三代时期,天命观念盛行,王朝更迭现象的实质被认为是天命流转的结果,而天命流转的关键就在于“德”,所谓“皇天无亲,惟德是辅”(《尚书·蔡仲之命》)。“文王曰咨,咨女殷商”的主要内容就是文王力陈殷商之失德,特别是“女炰烋于中国,敛怨以为德。不明尔德,时无背无侧。尔德不明,以无陪无卿”,可以说是孟子所倡“得道者多助,失道者寡助。寡助之至,亲戚畔之;多助之至,天下顺之”(《孟子·公孙丑下》)的先声。“德-政”或“伦理-政治”的解释模型对中国历史哲学、政治哲学、道德哲学话语体系的构建贡献很大,例如司马光便将“三家分晋”的主要原因归结为晋国的执政者智伯有才而无德,“智伯之亡也,才胜德也”(《资治通鉴·周纪一》)。
“靡不有初,鲜克有终”既被看作一种“历史周期率”,接下来的问题自然就是如何避免改朝换代的历史剧目再次上演。《荡》的作者对这一问题的解答遵循一条简单的逻辑:“匪上帝不时,殷不用旧。”不是时代变了,而是你殷商(殷纣王)没有沿袭旧制。“旧”即指先王之法,类似宋代统治者推崇的“祖宗之法”。既然开国之初总是一个政权的“高光时刻”,而先王的完美德性又是难以复制的,贤臣良将也是可遇不可求的,那么沿用保留下来的典章制度似乎就是最明智的做法,“虽无老成人,尚有典刑”。
“靡不有初,鲜克有终”的化解路径
周王朝的命运,以及而后两千年封建王朝的命运,都未能跳出“靡不有初,鲜克有终”的兴衰定律。从结果上来看,古人对于如何化解“历史周期率”的探索和实践最终是失败的。

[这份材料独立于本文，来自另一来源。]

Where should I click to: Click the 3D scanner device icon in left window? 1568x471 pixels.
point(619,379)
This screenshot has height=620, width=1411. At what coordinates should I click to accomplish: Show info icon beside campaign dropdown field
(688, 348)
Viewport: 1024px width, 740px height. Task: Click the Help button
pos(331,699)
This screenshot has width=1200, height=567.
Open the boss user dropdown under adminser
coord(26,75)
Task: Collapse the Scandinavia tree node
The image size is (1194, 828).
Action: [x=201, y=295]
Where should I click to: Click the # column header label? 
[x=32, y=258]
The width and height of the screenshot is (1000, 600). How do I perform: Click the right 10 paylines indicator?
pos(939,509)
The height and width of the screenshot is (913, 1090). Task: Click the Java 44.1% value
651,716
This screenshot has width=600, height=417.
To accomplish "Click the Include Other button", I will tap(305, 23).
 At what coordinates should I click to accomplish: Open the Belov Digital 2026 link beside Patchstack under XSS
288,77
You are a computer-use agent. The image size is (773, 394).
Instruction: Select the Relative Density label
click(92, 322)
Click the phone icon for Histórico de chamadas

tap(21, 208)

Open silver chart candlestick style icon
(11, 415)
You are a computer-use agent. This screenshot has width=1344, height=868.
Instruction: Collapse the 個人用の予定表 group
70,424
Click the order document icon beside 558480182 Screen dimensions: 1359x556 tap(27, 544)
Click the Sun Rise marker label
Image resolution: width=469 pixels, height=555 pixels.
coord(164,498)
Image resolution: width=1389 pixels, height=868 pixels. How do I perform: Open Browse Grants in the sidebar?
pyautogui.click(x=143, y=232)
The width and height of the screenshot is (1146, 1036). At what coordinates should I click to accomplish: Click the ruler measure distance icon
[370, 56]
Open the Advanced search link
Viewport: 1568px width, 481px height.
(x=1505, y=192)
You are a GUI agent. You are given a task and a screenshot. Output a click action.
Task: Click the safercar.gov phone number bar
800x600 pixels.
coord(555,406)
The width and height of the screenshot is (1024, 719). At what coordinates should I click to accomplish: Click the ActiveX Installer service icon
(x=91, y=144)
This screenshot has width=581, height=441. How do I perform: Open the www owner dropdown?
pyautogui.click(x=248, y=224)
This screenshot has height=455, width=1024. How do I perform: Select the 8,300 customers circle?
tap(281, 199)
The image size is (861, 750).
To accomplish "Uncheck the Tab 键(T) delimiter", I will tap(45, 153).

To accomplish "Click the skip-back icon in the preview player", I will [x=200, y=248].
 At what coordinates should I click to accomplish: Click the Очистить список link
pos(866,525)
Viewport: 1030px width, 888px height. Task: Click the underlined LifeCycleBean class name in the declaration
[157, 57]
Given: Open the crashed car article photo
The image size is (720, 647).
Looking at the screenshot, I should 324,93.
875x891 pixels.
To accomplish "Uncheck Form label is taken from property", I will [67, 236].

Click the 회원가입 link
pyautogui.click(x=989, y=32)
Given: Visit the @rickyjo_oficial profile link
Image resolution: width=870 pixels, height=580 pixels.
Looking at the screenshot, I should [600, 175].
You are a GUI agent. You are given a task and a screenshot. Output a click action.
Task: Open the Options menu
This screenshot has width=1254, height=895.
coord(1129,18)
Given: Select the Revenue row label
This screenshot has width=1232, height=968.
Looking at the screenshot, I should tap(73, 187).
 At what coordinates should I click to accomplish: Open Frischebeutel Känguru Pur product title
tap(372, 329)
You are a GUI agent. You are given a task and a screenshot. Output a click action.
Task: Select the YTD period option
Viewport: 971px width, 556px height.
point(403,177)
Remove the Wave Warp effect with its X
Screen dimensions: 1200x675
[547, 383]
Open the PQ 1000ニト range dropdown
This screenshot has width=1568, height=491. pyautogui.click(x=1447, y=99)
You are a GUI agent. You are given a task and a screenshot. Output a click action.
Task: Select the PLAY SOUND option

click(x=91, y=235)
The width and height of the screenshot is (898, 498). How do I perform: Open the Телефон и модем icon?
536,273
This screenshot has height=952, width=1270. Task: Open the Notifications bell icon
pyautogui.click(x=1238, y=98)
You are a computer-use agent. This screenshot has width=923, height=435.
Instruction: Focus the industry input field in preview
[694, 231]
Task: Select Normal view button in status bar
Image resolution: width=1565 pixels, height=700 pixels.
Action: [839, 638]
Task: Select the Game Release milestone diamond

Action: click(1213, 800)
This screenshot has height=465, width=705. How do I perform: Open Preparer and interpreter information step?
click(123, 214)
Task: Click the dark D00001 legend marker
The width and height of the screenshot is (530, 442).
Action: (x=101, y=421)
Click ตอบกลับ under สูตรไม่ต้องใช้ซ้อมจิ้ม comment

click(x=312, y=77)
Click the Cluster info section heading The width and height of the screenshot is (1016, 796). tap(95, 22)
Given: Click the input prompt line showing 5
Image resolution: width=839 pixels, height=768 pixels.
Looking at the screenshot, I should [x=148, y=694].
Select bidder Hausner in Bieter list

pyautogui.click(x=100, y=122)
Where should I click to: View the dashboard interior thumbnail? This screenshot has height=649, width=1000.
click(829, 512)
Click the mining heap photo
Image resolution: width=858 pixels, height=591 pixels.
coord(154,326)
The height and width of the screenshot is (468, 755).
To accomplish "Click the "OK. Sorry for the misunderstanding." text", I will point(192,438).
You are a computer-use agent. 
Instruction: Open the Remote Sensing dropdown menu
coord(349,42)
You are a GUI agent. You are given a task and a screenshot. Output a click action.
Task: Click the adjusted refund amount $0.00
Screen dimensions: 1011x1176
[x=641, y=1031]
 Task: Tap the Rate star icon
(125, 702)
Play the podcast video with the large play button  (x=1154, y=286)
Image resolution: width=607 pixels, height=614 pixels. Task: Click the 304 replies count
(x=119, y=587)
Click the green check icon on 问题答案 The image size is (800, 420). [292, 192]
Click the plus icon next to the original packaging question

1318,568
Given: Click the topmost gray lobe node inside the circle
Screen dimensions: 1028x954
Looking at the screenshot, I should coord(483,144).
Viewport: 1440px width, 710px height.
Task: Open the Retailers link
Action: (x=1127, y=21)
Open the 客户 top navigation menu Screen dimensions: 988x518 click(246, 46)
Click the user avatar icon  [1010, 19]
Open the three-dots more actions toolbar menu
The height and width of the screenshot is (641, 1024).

需要指出的是,历朝历代为此所做的各种谋划一概没有在根本上偏离《荡》给出的两条化解路径:“明德”和“用旧”。
“明德”和“用旧”皆是中国传统治理智慧的重要内容,其本身的价值和合理性值得肯定,但同时又存在着一定的偏至和局限性。“明德”思想极为强调统治者自身的德性修养对于国家治理的关键作用,然而统治者的德性明显具有不稳定性,在君主专制制度的背景下,即使统治者无德、无道的情况发生,实质上也并没有长效应对机制。古人深受“无自下正上者,必自上正下”(《墨子·天志下》)观念的影响,能够监督、谏诤天子的至多只有天子身边的近臣,而帝制下统治集团内部的监督不可避免地带有片面性和妥协性。“用旧”思想相对于“变法”思想更能代表中国传统治理观念的整体特征,历览王朝末路,经常见到“积贫积弱”和“冗兵、冗官、冗费”,其所以积、所以冗,多半是过于因循守旧的结果。
中国共产党历来高度重视“历史周期率”问题,积极探索如何跳出治乱兴衰的循环往复。习近平总书记在党的十九届六中全会上,指出了党关于如何跳出“历史周期率”的两个答案:第一个是毛泽东同志在延安窑洞里给出的“人民起来监督政府”;第二个答案是经过百年奋斗特别是党的十八大以来新的实践给出的“自我革命”。“人民监督”是一条“自下正上”的道路,使古代的“明德”思想有了真正的监督群体和监督机制;“自我革命”强调党的自我净化、自我完善、自我革新、自我提高,是对“用旧”思想的重要突破。不忘初心、牢记使命,坚持民主集中制,既不走封闭僵化的老路,也不走改旗易帜的邪路,百年大党的奋斗历程为我们今天如何化解“靡不有初,鲜克有终”提供了新的答案。